Task statement
Lines containing the word "computer" are to be copied from the data below.

─── Supplied material ───

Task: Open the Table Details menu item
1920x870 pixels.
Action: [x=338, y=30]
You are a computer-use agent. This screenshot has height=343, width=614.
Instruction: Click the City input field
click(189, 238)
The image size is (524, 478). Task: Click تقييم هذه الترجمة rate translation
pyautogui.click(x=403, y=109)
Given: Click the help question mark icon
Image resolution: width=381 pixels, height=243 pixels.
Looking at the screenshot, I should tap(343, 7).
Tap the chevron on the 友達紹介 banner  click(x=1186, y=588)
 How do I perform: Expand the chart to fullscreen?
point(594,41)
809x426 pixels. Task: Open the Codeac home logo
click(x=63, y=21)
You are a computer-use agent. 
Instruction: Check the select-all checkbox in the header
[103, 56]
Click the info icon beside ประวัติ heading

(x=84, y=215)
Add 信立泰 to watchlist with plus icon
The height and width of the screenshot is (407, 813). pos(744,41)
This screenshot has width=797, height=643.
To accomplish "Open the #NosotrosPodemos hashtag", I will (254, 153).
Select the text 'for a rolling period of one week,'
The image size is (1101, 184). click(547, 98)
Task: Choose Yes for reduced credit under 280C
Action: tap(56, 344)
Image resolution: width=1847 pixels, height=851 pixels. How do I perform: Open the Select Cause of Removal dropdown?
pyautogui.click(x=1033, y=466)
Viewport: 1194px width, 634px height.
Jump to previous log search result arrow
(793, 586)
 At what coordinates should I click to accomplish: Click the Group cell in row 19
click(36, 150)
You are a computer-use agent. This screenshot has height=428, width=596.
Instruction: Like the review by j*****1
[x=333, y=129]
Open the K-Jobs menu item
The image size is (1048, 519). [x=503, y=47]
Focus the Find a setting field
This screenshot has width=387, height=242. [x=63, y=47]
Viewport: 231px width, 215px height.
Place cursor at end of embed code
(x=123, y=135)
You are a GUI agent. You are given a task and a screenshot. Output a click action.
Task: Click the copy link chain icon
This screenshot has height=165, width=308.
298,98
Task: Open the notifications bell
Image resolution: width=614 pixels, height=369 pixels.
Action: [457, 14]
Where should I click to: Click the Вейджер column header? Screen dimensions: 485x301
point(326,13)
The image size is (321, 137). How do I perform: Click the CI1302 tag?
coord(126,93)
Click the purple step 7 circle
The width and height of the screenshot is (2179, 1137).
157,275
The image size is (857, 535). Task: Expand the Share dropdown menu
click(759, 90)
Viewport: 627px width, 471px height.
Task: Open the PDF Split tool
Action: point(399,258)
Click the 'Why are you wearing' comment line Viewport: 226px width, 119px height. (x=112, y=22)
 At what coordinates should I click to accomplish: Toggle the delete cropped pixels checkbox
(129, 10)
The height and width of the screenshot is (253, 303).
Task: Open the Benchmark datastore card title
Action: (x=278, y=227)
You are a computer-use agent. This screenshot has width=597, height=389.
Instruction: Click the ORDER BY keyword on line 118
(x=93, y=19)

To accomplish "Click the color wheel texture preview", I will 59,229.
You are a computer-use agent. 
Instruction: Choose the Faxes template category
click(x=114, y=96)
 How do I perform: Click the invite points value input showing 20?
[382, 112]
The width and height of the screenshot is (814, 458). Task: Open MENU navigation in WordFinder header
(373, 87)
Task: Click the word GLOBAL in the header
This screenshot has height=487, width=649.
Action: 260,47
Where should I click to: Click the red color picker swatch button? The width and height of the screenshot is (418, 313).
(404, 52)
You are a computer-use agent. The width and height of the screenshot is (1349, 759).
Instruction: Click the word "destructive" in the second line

───

Response box
You are a computer-use agent. This screenshot has height=343, width=614.
You are a computer-use agent. 
You are a computer-use agent. This screenshot has height=428, width=596.
You are a computer-use agent. This screenshot has width=597, height=389.
You are a computer-use agent. 
You are a computer-use agent. The width and height of the screenshot is (1349, 759).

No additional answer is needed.